Lu M, Draper D E
Department of Chemistry, Johns Hopkins University, Baltimore, MD 21218, USA.
Nucleic Acids Res. 1995 Sep 11;23(17):3426-33. doi: 10.1093/nar/23.17.3426.
Ribosomal protein L11 and an antibiotic, thiostrepton, bind to the same highly conserved region of large subunit ribosomal RNA and stabilize a set of NH4(+)-dependent tertiary interactions within the domain. In vitro selection from partially randomized pools of RNA sequences has been used to ask what aspects of RNA structure are recognized by the ligands. L11-selected RNAs showed little sequence variation over the entire 70 nucleotide randomized region, while thiostrepton required a slightly smaller 58 nucleotide domain. All the selected mutations preserved or stabilized the known secondary and tertiary structure of the RNA. L11-selected RNAs from a pool mutagenized only around a junction structure yielded a very different consensus sequence, in which the RNA tertiary structure was substantially destabilized and L11 binding was no longer dependent on NH4+. We propose that L11 can bind the RNA in two different 'modes', depending on the presence or absence of the NH4(+)-dependent tertiary structure, while thiostrepton can only recognize the RNA tertiary structure. The different RNA recognition mechanisms for the two ligands may be relevant to their different effects on protein synthesis.

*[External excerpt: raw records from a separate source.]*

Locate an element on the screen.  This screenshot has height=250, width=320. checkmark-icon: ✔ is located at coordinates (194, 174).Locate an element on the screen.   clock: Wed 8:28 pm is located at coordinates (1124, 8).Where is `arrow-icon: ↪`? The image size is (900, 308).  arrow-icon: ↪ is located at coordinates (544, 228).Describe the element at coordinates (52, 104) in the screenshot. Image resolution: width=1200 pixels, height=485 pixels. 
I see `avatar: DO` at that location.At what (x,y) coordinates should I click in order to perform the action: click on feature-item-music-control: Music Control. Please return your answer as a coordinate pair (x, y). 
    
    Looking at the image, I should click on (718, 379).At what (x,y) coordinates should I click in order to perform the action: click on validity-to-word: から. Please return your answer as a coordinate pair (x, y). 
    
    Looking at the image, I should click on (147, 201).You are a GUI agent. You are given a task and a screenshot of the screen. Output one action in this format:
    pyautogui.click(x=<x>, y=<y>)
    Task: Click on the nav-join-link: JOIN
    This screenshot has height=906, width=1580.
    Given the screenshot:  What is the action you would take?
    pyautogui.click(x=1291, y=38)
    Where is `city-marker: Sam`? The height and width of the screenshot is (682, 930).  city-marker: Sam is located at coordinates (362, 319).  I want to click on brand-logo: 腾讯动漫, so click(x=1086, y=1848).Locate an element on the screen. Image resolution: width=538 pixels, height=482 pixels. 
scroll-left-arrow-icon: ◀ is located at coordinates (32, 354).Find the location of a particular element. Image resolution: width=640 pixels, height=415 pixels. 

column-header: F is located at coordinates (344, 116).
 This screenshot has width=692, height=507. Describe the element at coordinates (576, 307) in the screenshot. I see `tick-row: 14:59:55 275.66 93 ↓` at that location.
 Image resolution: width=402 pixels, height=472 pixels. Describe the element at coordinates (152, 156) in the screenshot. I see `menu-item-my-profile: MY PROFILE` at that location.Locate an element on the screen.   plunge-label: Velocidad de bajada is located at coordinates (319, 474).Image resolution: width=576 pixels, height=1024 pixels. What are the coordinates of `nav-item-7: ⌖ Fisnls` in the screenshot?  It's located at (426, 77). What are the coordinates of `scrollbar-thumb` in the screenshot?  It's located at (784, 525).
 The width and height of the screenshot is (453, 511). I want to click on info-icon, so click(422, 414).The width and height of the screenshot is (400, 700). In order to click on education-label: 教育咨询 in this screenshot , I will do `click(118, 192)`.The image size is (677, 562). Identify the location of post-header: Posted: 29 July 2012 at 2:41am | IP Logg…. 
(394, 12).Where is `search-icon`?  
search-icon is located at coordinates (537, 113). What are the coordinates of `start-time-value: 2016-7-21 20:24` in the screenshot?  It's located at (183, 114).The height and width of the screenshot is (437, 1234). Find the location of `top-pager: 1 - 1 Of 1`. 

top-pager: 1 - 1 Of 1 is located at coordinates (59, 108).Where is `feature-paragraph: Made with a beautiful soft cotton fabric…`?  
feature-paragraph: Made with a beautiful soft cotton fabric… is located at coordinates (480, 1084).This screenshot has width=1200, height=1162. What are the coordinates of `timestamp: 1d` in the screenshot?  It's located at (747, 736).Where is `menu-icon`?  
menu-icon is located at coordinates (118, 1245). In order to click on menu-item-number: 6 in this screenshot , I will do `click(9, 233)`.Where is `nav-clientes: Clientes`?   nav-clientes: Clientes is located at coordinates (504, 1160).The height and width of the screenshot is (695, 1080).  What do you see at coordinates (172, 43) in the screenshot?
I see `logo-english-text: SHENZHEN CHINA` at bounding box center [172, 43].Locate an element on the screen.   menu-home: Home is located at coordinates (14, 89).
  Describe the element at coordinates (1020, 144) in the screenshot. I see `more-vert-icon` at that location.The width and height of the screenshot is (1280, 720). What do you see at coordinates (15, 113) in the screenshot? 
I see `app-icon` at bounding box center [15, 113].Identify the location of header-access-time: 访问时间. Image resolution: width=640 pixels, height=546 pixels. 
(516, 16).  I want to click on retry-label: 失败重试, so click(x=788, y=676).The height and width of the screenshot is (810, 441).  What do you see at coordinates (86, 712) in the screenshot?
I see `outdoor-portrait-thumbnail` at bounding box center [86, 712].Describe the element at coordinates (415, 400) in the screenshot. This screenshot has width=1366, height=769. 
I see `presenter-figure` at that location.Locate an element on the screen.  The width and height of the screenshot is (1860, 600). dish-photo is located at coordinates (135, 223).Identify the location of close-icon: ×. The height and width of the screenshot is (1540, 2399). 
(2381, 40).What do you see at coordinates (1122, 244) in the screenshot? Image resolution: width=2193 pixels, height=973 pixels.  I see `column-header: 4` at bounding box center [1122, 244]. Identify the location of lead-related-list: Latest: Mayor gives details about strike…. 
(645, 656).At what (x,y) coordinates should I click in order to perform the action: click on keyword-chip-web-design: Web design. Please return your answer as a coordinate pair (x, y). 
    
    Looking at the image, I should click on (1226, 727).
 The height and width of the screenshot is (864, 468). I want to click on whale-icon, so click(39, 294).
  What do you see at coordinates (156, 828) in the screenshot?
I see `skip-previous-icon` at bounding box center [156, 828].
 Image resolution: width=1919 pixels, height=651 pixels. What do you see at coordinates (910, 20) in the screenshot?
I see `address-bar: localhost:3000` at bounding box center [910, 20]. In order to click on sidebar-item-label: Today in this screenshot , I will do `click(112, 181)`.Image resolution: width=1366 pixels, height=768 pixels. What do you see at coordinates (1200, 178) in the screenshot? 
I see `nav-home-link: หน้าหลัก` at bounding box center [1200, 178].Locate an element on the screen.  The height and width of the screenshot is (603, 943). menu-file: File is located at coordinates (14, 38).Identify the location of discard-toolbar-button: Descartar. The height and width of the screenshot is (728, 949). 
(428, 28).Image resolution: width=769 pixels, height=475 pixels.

核糖体蛋白L11和抗生素硫链丝菌素与大亚基核糖体RNA的同一高度保守区域结合,并稳定该结构域内一组依赖于NH4(+)的三级相互作用。从部分随机的RNA序列库中进行体外筛选,以探究配体识别RNA结构的哪些方面。L11筛选出的RNA在整个70个核苷酸的随机区域内序列变化很小,而硫链丝菌素需要一个稍小的58个核苷酸的结构域。所有选定的突变都保留或稳定了RNA已知的二级和三级结构。从仅在连接结构周围诱变的文库中筛选出的L11 RNA产生了非常不同的共有序列,其中RNA三级结构显著不稳定,L11结合不再依赖于NH4(+)。我们提出,L11可以根据是否存在依赖于NH4(+)的三级结构,以两种不同的“模式”结合RNA,而硫链丝菌素只能识别RNA三级结构。两种配体不同的RNA识别机制可能与它们对蛋白质合成的不同影响有关。